# Goals:
[1] Repeat the stretch of the album review from "Aiding and abetting" through "to your bones.", swapping "2-inch tape" for "reel-to-reel tape".
[2] According to the album review, why do some of the moody, spacial moments come from tape playback and other effects rather than from synth? Answer in one to three sentences.

# Source passage:
----
Aiding and abetting this awakening is Crain’s producer John Vanderslice, and the approach to this album to go directly to 2-inch tape and leave computers out of the picture, yet this recording isn’t burdened by hiss or that fuzzy “vintage” feel. It’s warm without the negative side effects some records with a similar approach are plagued by. And some of the moody, spacial moments are not made possible by synth, but by tape playback and other effects to keep the organic feel cohesive throughout the record. This is the magic that makes the melodies of songs like “Killer” and “Kathleen” stick to your bones.

Samantha Crain still remains an acquired taste however. The magic of “You or Mystery” will fly right over many people’s heads, and the rambling story of “Elk City” may be a little to much to remain attentive to. But the way Samantha constructs her choruses, like in the song “Outside The Pale,” or the strings in “Moving Day,” are elements that are pretty hard to resist. A lot of fiddle and strings, and Jesse Aycock’s lap steel, bless Under Branch & Thorn & Tree throughout, and though it’s always been a stretch to call Samantha Crain country, “Big Rock” is a fun little country song, maybe the most enjoyable track of the lot, yet below the surface is a message told through perspective at the central theme of the work.
----
# Supplied material:
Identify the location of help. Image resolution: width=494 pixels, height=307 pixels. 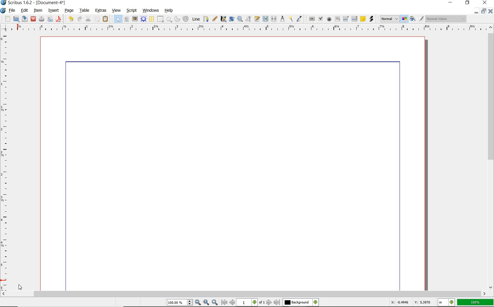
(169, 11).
----
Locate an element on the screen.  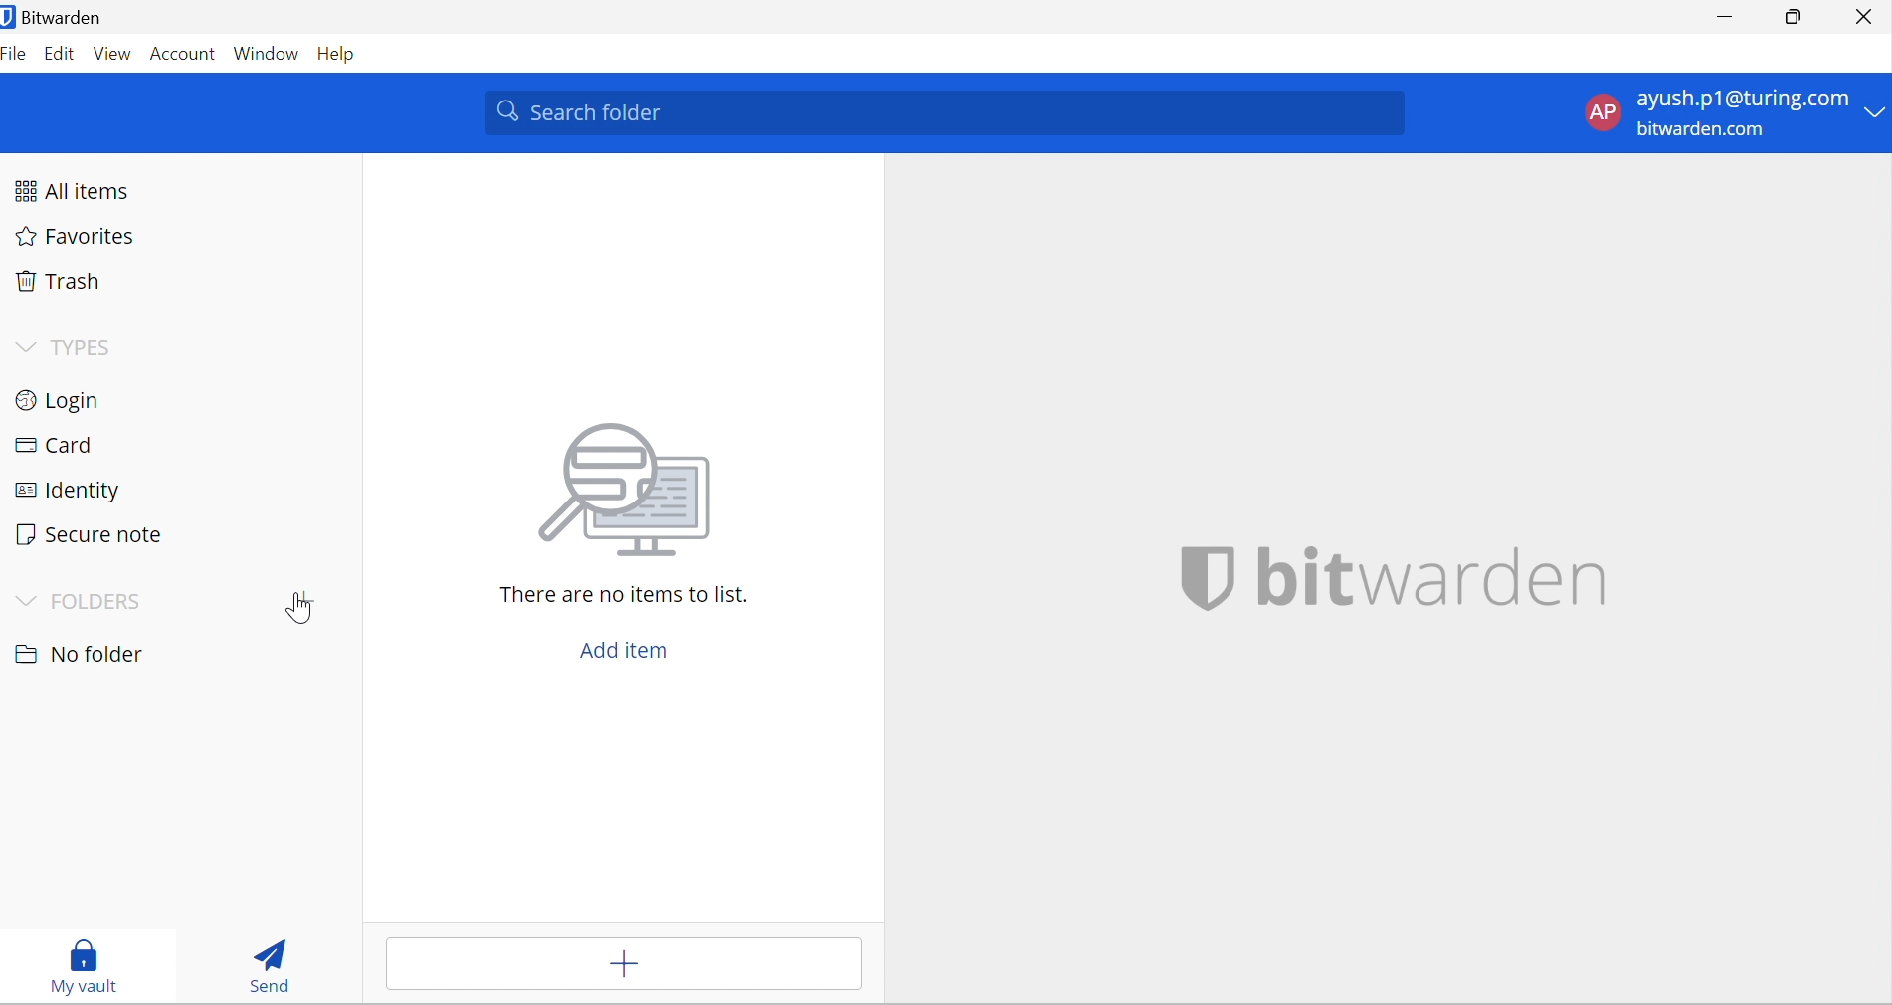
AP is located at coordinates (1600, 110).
----
# Full solutions:
[1]
Aiding and abetting this awakening is Crain’s producer John Vanderslice, and the approach to this album to go directly to reel-to-reel tape and leave computers out of the picture, yet this recording isn’t burdened by hiss or that fuzzy “vintage” feel. It’s warm without the negative side effects some records with a similar approach are plagued by. And some of the moody, spacial moments are not made possible by synth, but by tape playback and other effects to keep the organic feel cohesive throughout the record. This is the magic that makes the melodies of songs like “Killer” and “Kathleen” stick to your bones.

[2] Those moments rely on tape playback and other effects to keep the organic feel cohesive throughout the record. This fits the album's approach of going directly to 2-inch tape and leaving computers out of the picture.